Долкаррегский прииск находился примерно в восьми милях от Лланкаррега. Дилижанс, запряжённый четвёркой, останавливался в двух милях от прииска; я заказал себе место на десять часов утра, в то время как директора и несколько акционеров выезжали на час позже, и оказался единственным пассажиром. До чего же приятно путешествовать сейчас – куда приятнее, чем накануне вечером! Особенно человеку, всю жизнь проведшему в меблированных комнатах в Восточной Англии. После того как миновали мост, где я отдыхал утром, дорога стала петлять вдоль северной стороны долины, затем вышла на треугольную равнину, образованную при слиянии двух рек.
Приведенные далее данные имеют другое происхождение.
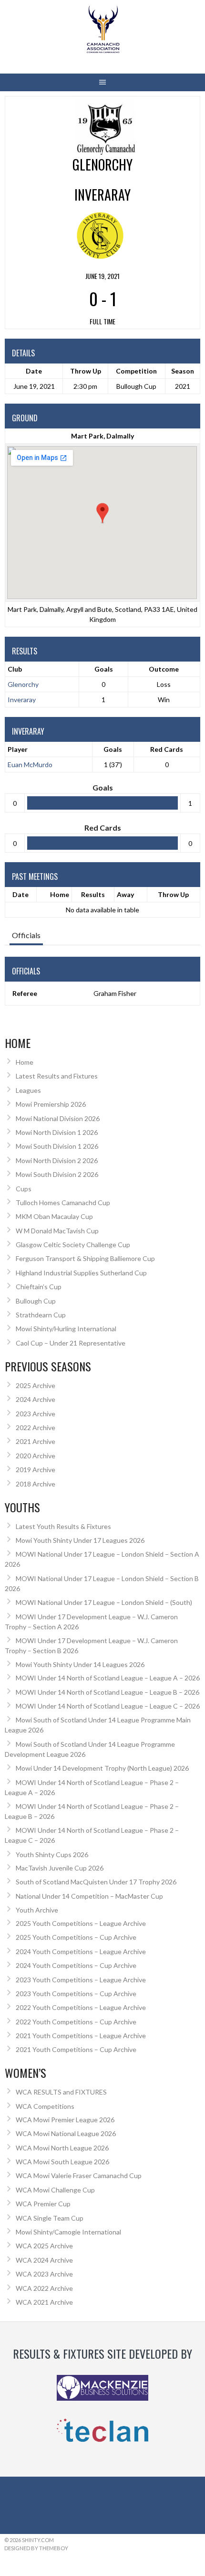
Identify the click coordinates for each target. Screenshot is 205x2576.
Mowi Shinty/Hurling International (66, 1329)
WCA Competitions (45, 2106)
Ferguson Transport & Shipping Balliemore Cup (85, 1258)
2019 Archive (35, 1469)
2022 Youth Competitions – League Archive (81, 2007)
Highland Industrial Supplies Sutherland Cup (81, 1273)
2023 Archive (35, 1414)
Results (93, 894)
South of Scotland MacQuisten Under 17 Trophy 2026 (96, 1882)
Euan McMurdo (30, 764)
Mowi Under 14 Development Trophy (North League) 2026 (102, 1768)
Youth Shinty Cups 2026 (52, 1854)
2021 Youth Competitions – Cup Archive (76, 2049)
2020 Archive (35, 1456)
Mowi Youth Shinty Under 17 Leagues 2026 (80, 1540)
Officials (26, 935)
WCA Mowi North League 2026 (62, 2148)
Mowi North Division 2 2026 (57, 1160)
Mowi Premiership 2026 (51, 1104)
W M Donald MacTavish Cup (57, 1231)
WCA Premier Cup (43, 2204)
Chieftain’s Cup (39, 1287)
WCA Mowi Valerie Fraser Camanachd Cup (79, 2175)
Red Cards (166, 749)
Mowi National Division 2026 (58, 1118)
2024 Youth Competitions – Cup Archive (76, 1965)
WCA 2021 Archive (44, 2302)
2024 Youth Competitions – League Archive (81, 1951)
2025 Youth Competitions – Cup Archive (76, 1937)
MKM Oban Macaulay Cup (54, 1216)
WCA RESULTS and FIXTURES (61, 2092)
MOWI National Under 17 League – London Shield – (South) (104, 1602)
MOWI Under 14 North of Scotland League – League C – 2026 (108, 1706)
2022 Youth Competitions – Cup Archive (76, 2022)
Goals (112, 749)
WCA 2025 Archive (44, 2246)
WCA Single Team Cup (49, 2218)
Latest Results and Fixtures (57, 1076)
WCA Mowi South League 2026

Крутой поворот направо, затем подъём на склон большой реки, проезжаем серый каменный мост. Потом, резко свернув налево, едем вдоль слившихся в один поток рек, который быстро расширяется в устье. Наш путь пролегал не по наносной равнине, а по уступам нависших скал, которые тянулись вдоль русла реки, опять поворот – и мы спускаемся в овраг, где некогда текла река. Когда мы приблизились к морю и почувствовали лёгкое дыхание западного бриза, дорога пошла по самому краю обрыва, на глубине пятидесяти футов, где в море впадала река. Был прилив, вода рябилась от ветра, но в тихих бухтах, укрытых островерхими утёсами, на безмятежном лоне этого сказочного озера, виднелись отражения скал. Море и впрямь казалось озером; милях в двух узкий залив причудливо изгибался, и со всех сторон его окружали холмы.
Не думаю, что этот пейзаж произвёл заметное впечатление на возницу, невысокого роста англичанина, он знай себе щёлкал кнутом по придорожным кустам, где сновали зяблики, а задним колесом даже попытался опрокинуть тачку какого-то старика-прохожего, огрел вожжой незадачливого валлийца, когда тот, зазевавшись, не успел убрать с дороги свой фургон. Затем вступил в словесную перепалку с конюхом, который с надутым видом сидел сзади.
– Том, старый ты прохиндей, опять вчера нализался!
Том вяло осклабился, но возразить ничего не мог.
– Вы не поверите, сэр, – повернувшись ко мне, продолжил возница. – Вчера вхожу в конюшню, а там у стойла лежит эта пьяная свинья в мертвецком, доложу вам, состоянии.
– Неправда ваша, мистер Мортон! – возмутился конюх. – Чего вы лжёте? Зачем наговариваете на бедняка?
– Что?! – закричал кучер. – По-твоему, ты не валялся на полу конюшни?
– Неправда, мистер Мортон. Врёте вы всё. Я лежал в стойле, а солома там чистая, мягкая была.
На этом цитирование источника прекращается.